As has been written:
His human will follows and that not as resisting and reluctant, but rather as subject to his divine and omnipotent will. For it was right that the flesh should be moved but subject to the divine will, according to the most wise Athanasius. For as his flesh is called and is the flesh of God the Word, so also the natural will of his flesh is called and is the proper will of God the Word, as he himself says: “I came down from heaven, not that I might do mine own will but the will of the Father which sent me!” where he calls his own will the will of his flesh, inasmuch as his flesh was also his own. For as his most holy and immaculate animated flesh was not destroyed because it was deified but continued in its own state and nature (ὄρῳ τε καὶ λόγῳ), so also his human will, although deified, was not suppressed, but was rather preserved according to the saying of Gregory Theologus: “His will [i.e., the Saviour’s] is not contrary to God but altogether deified.”
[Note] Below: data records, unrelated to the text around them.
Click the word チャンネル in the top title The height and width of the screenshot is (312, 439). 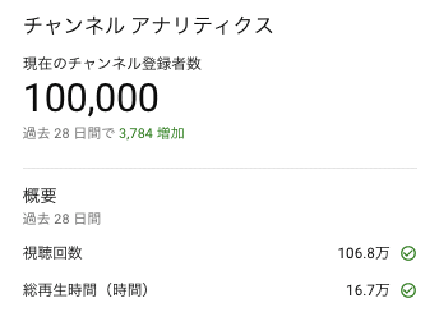(73, 26)
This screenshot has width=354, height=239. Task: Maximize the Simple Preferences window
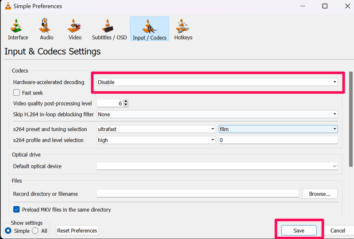[325, 6]
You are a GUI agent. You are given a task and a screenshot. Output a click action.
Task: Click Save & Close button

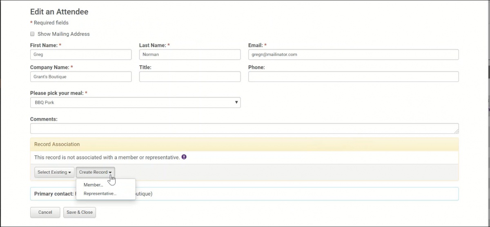point(80,212)
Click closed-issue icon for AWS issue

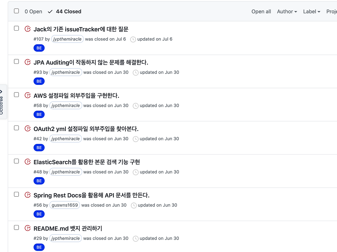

So He always says No to sin. He always has His united human and Divine will fixed on doing the will of the Father. And His No to sin is a Yes to life because Sin is a negation of life. His very becoming flesh begins to transform His humanity because it is deified even while it remains complete humanity.
He is tempted in all things as we are, but He overcomes temptation in His humanity, there is no dilly-dallying with temptation. He just says no! He didn't come to allow temptation to have a foothold in our hearts and minds, as we so often do, he came to crush the power of Satan.
He is a mighty warrior, assuming the weakness of our flesh, but as we see at the Transfiguration He is filled with all the fulness of the Godhead. He comes to destroy all the works of the enemy, and He does so, in His flesh, so that the power of the enemy can be broken in all flesh by union with Him.
He was 'tempted' as we are, but He did not 'give in' to temptation as we do. Just as a life-guard might be wet and cold as we are if we are drowning, but he is not drowning Himself or we are both lost, and Christ, the God-man, never falls under temptation, or He is lost as we are.